Non-specific lower back pain is the most common of all back pain. Roughly, 19 out of 20 cases of acute lower back pain are termed non-specific. This is the type of pain that the majority of individuals will have at one point in time or another. It is termed as non-specific due to its unusual nature in that no one knows what actually causes the pain. No specific disease or problem is associated with this pain.

Non-specific lower back pain as a term has become common in recent times used by doctors, but some practitioners believe that back pain can be traced back to a cause or a pathology, hence the term is not used by all medical professionals. In many cases, if a more specific cause of pain is known, this will be attributed to the patient rather than the term “non-specific”.

Non-Specific Lower Back Pain Anatomy

Understanding your spine and the manner in which it works will help you understand what is causing the pain in your lower back to begin with. Your spine is composed of multiple small bones (vertebrae), which are all stacked one on top of the other. Ligaments, muscles, intervertebral disks and nerves are the additional components of your spine.

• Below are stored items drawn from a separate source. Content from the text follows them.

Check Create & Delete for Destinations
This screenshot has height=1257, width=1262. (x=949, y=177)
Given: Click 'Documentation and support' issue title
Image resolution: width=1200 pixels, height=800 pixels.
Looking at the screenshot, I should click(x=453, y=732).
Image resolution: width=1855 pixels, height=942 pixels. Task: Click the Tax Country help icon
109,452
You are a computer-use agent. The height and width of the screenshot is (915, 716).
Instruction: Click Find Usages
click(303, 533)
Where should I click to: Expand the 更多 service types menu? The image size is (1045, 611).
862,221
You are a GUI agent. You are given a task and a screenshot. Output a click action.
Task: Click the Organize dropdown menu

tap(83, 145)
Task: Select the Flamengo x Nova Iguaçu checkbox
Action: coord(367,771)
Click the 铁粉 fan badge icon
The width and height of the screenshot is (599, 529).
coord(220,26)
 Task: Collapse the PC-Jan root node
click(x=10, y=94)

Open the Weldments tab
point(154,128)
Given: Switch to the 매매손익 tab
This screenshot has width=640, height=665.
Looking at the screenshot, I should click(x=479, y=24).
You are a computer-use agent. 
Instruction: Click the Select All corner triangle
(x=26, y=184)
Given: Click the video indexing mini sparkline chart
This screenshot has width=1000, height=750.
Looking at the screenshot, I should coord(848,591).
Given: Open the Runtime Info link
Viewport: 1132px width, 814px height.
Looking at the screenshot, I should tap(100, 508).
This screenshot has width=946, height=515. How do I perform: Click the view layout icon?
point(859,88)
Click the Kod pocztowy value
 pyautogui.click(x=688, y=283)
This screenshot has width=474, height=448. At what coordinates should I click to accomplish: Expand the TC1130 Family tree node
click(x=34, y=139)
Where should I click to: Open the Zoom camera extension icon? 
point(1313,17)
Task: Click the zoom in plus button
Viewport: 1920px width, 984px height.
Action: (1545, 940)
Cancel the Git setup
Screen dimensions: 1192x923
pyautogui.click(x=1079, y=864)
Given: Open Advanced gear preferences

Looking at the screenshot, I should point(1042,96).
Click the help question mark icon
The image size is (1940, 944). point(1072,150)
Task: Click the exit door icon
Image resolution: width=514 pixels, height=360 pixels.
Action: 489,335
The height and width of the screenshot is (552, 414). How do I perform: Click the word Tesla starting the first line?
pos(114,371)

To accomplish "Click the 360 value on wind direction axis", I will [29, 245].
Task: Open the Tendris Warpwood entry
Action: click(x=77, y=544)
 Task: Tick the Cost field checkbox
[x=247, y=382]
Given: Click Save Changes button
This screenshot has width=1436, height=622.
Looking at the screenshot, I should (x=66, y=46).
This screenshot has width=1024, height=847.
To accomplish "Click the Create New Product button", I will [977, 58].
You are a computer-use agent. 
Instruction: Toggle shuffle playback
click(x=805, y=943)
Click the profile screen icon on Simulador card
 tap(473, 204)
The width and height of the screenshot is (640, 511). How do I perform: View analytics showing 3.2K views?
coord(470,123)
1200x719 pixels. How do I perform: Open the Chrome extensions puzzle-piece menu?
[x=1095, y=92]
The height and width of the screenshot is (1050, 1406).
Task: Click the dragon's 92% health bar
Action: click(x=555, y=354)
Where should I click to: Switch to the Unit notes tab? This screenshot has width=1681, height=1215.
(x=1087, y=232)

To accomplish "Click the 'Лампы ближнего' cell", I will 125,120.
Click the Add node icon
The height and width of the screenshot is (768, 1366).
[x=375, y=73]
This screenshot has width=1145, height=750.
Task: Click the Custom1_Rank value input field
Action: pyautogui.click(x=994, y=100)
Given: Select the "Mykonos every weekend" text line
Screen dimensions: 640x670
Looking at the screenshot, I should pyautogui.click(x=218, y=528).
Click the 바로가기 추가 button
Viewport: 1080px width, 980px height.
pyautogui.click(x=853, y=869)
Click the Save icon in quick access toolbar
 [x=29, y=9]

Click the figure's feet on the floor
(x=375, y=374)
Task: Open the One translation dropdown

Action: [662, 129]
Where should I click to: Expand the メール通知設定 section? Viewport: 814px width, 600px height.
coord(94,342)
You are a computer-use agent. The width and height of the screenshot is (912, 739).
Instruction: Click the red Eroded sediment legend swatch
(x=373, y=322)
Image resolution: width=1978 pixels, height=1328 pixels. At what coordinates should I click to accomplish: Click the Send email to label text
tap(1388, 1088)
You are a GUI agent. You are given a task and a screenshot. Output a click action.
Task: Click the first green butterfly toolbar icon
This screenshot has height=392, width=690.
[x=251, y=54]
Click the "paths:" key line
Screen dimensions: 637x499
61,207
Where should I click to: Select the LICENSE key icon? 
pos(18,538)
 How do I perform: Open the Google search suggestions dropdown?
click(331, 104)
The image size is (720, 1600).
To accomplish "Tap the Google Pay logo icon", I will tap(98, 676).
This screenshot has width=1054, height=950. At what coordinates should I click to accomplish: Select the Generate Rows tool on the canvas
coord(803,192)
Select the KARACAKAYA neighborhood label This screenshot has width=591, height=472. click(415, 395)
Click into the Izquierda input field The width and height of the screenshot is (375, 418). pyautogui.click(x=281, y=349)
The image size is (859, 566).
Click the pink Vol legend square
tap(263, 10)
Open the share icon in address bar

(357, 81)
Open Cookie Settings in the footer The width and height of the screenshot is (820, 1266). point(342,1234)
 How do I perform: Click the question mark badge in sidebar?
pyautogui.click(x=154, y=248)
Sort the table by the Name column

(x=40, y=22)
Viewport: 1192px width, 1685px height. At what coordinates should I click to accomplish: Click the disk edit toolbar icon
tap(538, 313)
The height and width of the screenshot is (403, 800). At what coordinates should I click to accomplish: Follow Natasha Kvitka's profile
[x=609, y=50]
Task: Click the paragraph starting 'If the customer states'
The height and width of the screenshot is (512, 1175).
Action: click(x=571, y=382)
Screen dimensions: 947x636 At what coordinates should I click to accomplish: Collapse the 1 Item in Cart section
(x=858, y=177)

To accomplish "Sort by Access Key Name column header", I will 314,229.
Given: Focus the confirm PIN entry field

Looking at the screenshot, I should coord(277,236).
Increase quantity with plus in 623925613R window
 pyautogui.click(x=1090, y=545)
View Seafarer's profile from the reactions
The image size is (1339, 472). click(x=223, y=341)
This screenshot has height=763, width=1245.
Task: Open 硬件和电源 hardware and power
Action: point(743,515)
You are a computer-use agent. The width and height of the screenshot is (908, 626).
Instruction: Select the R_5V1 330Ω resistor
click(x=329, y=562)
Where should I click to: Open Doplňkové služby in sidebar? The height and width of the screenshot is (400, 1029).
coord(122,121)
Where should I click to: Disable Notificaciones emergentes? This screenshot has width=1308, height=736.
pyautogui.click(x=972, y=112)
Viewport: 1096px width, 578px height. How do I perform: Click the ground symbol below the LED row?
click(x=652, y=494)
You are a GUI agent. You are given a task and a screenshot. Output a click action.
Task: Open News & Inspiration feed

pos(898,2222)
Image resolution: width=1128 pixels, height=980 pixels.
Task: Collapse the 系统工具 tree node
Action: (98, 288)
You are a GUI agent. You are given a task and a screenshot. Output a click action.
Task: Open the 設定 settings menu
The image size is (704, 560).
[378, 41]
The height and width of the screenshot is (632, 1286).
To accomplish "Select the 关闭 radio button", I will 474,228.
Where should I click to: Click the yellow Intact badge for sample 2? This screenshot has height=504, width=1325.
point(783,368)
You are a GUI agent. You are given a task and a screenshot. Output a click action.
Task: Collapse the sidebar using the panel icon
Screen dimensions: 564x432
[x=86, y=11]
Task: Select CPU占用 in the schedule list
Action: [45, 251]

The bones of the vertebrae connect to form a canal protecting the spinal cord. The column is composed of three different sections creating three distinct curves in the back: the curves within the neck area (cervical), the lower back (lumbar) and the chest area (thoracic). The lower part of the spine (coccyx and sacrum) is composed of the vertebrae that are fused together.

The electrical cables of the nerves and the spinal cord travel through the canal and carry messages between the muscles and the brain. Nerves branch out from the cord and through all of the openings in the vertebrae. The ligaments and muscles provide you with the stability and support your spine and upper part of the body needs. Strong ligaments are responsible for connecting the vertebrae and work to keep the spinal column in the proper position.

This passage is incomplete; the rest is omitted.